## Saved entries
_ _ _ _ _ _ _

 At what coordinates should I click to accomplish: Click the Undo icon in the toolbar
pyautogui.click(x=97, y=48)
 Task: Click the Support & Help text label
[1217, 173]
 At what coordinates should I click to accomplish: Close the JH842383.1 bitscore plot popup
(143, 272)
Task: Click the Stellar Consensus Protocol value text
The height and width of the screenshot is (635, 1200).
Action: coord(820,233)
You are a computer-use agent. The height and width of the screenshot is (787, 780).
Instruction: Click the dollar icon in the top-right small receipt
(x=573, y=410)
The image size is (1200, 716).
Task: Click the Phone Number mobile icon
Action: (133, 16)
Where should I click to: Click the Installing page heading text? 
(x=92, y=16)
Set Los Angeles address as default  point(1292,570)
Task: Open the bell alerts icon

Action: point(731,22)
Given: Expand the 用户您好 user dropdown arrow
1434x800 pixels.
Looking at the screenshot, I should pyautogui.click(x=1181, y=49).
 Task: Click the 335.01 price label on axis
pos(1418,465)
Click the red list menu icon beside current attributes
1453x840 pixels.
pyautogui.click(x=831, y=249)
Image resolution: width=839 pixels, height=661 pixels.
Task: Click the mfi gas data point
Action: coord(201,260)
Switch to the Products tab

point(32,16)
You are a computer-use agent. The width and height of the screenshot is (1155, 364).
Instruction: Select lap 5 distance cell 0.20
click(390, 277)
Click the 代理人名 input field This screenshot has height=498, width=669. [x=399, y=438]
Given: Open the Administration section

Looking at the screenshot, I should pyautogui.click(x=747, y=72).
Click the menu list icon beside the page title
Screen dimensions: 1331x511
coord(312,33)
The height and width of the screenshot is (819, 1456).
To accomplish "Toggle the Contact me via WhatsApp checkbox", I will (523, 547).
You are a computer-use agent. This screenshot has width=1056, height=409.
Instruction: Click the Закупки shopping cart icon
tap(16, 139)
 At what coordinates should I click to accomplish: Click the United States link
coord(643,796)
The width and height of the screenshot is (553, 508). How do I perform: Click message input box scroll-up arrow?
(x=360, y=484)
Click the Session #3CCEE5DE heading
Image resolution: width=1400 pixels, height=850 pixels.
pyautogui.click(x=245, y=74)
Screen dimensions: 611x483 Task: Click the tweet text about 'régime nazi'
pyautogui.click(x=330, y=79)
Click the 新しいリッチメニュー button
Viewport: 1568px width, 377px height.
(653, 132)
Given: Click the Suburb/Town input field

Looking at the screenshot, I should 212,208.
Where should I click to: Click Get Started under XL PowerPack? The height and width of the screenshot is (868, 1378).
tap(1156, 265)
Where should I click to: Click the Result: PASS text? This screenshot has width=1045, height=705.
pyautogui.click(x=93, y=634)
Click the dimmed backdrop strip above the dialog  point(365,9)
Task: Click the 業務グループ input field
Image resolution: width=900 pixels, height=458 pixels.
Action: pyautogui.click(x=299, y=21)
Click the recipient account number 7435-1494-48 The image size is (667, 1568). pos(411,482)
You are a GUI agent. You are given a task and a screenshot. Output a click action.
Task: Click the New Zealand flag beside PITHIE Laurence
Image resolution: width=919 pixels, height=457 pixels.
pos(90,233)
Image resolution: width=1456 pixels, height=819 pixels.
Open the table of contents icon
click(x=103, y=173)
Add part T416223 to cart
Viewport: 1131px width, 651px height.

_ _ _ _ _ _ _

## Your instructions
Checking each line above, count the ones that hold the word "computer" and state the total alone.

## Worked solution
3